### Exercise details
Look for "name" in each line of the entries, and return the matching lines.

──────── Records

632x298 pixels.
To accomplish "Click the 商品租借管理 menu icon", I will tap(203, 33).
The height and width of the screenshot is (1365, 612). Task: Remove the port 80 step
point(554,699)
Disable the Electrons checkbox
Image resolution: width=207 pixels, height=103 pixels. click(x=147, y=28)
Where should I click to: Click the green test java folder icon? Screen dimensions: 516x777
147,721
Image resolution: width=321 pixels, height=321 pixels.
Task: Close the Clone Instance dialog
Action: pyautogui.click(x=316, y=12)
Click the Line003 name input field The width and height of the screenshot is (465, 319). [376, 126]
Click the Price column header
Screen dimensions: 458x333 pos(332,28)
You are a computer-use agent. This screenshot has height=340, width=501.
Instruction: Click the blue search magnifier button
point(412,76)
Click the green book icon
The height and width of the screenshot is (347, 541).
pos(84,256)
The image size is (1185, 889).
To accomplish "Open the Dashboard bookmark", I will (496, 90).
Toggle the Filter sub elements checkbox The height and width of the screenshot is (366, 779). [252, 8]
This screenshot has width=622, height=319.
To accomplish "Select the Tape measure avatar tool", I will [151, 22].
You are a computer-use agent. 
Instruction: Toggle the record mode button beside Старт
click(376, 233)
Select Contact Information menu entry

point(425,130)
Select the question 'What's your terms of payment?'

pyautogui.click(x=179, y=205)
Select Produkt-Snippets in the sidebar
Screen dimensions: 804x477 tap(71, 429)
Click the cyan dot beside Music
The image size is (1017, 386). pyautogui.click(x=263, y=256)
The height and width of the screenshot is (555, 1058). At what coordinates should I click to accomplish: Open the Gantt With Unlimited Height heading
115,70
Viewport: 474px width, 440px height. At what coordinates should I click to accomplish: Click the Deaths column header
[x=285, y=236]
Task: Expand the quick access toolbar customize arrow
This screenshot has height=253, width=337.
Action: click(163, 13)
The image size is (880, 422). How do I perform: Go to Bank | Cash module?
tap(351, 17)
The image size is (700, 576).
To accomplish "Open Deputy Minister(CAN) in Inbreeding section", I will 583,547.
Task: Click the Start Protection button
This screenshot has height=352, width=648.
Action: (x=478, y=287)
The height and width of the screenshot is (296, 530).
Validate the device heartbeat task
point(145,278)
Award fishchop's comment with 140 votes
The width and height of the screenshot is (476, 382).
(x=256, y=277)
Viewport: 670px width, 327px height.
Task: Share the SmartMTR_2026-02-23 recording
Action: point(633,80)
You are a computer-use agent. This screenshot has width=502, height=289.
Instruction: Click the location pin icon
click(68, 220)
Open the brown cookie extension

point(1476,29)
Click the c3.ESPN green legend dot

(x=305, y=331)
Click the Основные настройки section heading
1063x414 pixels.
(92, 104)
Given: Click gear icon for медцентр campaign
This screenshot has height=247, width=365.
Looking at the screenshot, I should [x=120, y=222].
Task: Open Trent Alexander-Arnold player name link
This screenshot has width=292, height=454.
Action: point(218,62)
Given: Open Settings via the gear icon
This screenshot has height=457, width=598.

────────────────

### Reply
Click the Line003 name input field The width and height of the screenshot is (465, 319). [376, 126]
Task: Open Trent Alexander-Arnold player name link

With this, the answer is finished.